Aeroporto
Eu e meu marido temos 3 filhos, hoje casados ou vivendo suas vidas independentes de nós. Desde que nasceram nos preocupamos em lhes dar um objetivo na vida. Quando crianças os motivávamos a que aprendessem a usar a mente para resolver seus problemas. Foram estimulados de formas variadas. Líamos muito a respeito do assunto, queríamos acertar.
Conforme foram crescendo, nossa preocupação ia mudando de foco e na adolescência o que nos fazia perder o sono era com relação ao lado profissional. Nos preocupávamos em como fariam para usar o que lhes ensinamos na arte de ganhar dinheiro. Sabíamos que precisavam de uma boa profissão.
Quando nos foi apresentada a oportunidade de trabalhar com cargas aéreas em Maringá, vimos uma boa maneira de lhes dar responsabilidade e aprendizado prático. Nada sabíamos sobre o assunto e na verdade nem havíamos voado ainda. Pegamos nossas parcas economias e nos mudamos para um apartamentozinho próximo a Catedral, a bela igreja estilizada e clean no centro de Maringá. Aliás Maringá é uma bela cidade, com ruas largas e arborizadas, belas avenidas e jardins. Embora nossa vida se resumisse basicamente a coletar e embarcar mercadorias e receber e despachar voos diariamente de segunda a segunda e quase não nos sobrar tempo para aproveitar as belezas da cidade; vez ou outra nos reuníamos em restaurantes de shopping ´para comemorar essa ou aquela conquista.
Que aliás foram várias. Nossa necessidade de aprender e fazer dar certo era tanta que rapidamente nos tornamos “experts” no assunto. Aprendemos as normas da companhia que prestávamos serviços, a dinâmica do aeroporto e a capacidade das nossas aeronaves em escoar a carga. Quando assumimos poucas pessoas tinha o habito de usar esse meio de transporte para levar as suas mercadorias aos clientes nas capitais dos estados do Brasil.
Nossa forma de atuar foi sendo improvisada, uma vez que não tínhamos experiência nenhuma nesse ramo de negócio. Eu ligava de forma aleatória para as empresas que poderiam exportar suas mercadorias, usando uma lista telefônica. Aos poucos, nossa dedicação foi trazendo retorno. Além das dificuldades normais do negócio ainda tínhamos que lidar com o pouco suporte oferecido pela nossa parceira. O sistema era falho e meu filho mais novo, na época com 16 anos criou dispositivos para driblar esse problema. Montamos uma força tarefa longe do aeroporto para atendimento de telefone, encaminhamento de coletas e entregas e orçamentos. Estava dando muito certo, saímos de um faturamento mensal na casa dos vinte mil reais, para um movimento bem superior a 150 mil reais em pouco mais de um ano. Nesse período tivemos muitas histórias hilárias e outras, meio tristes.

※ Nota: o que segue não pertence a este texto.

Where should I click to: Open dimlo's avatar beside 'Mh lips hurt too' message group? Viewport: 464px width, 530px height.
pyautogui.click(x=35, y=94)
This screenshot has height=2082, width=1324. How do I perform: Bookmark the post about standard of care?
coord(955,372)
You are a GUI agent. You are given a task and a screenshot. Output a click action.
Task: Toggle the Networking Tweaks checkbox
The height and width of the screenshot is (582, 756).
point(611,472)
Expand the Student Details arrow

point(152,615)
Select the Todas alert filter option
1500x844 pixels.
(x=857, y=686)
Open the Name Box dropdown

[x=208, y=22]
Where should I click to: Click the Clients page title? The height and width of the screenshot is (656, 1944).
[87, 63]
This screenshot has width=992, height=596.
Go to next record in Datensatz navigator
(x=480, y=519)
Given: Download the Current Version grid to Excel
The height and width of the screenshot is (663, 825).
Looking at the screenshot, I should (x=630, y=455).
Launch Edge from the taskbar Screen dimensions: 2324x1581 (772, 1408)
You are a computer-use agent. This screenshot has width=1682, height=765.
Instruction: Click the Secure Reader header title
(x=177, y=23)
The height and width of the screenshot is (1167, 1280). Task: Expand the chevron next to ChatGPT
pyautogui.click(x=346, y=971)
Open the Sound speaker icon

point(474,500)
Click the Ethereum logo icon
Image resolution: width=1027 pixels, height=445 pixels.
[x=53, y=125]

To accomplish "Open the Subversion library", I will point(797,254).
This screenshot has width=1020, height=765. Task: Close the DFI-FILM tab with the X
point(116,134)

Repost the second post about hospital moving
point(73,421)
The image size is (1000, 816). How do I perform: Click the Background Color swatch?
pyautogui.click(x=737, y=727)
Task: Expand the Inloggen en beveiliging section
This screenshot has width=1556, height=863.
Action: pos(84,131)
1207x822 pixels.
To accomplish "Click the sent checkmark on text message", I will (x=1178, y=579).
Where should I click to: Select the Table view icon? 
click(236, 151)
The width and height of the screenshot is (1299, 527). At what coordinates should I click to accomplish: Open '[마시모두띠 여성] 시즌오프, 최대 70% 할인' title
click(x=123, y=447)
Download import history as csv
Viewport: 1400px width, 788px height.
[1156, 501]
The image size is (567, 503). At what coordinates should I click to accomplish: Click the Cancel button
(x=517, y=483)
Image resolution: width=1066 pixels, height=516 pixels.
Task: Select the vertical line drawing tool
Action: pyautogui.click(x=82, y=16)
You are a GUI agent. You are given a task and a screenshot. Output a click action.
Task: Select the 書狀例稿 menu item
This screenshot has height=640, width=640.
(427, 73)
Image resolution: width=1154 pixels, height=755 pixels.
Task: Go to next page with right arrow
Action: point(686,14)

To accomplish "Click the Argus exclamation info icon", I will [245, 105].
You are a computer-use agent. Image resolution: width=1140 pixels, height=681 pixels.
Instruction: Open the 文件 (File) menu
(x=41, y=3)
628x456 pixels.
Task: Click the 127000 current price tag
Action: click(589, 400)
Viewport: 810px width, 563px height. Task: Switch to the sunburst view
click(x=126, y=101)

Uma delas foi a necessidade que tive de arrumar um lar para minha cachorrinha de estimação. Ela era uma vira-latas parecida com uma maltesa de pelos longos e brancos. Seu focinho era castanho, e seus olhinhos bem pretos olhavam-me com ar apaixonado. O apartamento para onde nos mudamos não permitia cães e não tínhamos onde deixa-la. Tentei de várias maneiras em vão. Coloquei em um hotel de cães por um mês e quando fui pegá-la estava magra, triste,suja e acuada. Acredito que a deixaram presa o tempo todo sem carinho e sem atenção. Não tive escolha a não ser começar a procurar um lar para ela. Algumas pessoas se interessaram em adotá-la, mas eu precisava aprovar o ambiente e a família que a receberia. Fui visitar várias casas mas nenhuma me pareceu boa o bastante para minha cadelinha mimada. Até que uma manhã recebi a visita de uma pessoa interessada, era a empregada de minha vizinha. Ela chegou com seu filho de dez anos. Imediatamente pensei em descarta-la, pois a Mel, sim ela se chamava Mel, devido a uma manchinha marrom nas costinhas e nas orelhinhas, não suportava meninos. Ela costumava rosnar para eles e se tivesse a chance morderia. Eu estava me desanimando, ao ponto de orar a Deus ´para que me desse uma solução.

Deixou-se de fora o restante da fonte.